Mexican diplomat, politician, journalist and novelist

Manuel Payno (21 June 1810 – 5 November 1894) was a Mexican writer, journalist, politician and diplomat. His political ideology was moderate liberal. Payno's most notable literature work include Los bandidos de Río Frío ("The Bandits of Río Frio"), a costumbrista novel deemed an iconic piece of Mexican literature that has been an inspiration source for other writers and artists, and also from which several film adaptations have been made.

== Early years and start of political career ==
His father was Manuel Payno Bustamante González, founder of Matamoros Customs, in northern Tamaulipas. Little is known about his mother, some sources cite her name as María Josefa Cruzado Pardo who belonged to prominent family from Puebla. However, some other sources cite her mother's last name as Flores. Payno entered the Matamoros Customs branch as meritorious, along with Guillermo Prieto. In 1840, he served as secretary to General Mariano Arista, and when he achieved a lieutenant colonel rank was chief of a section of the Ministry of War. Subsequently, he managed a tobacco shop.

== War with the United States and Ministry of Finance ==

In 1847, he fought against the U.S. Army during the Mexican-American War, and he established the secret postal service between Mexico City and Veracruz. He was Minister of Finance during José Joaquín de Herrera's administration (1850–1851) and also during the government of Ignacio Comonfort.

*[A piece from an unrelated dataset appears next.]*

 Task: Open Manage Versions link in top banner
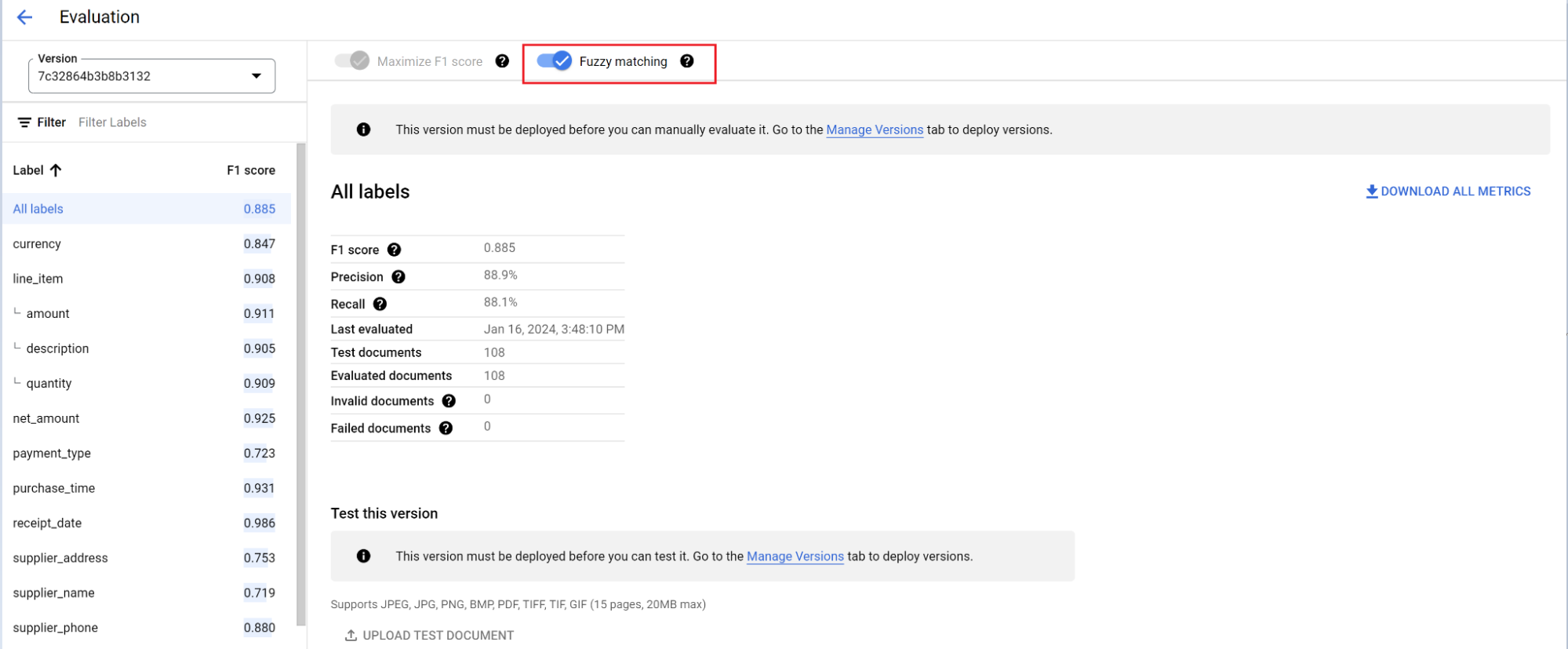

== War of Reform and French Intervention ==

Charged with involvement in the coup d'état headed by Félix Zuloaga – absent from the government of Ignacio Comonfort – he was prosecuted and removed from politics. Manuel Payno was also persecuted during the Second French Intervention in Mexico, and he ended up recognizing the government of Maximilian of Habsburg. Once the republic was restored, with Benito Juárez as president, Payno became a deputy.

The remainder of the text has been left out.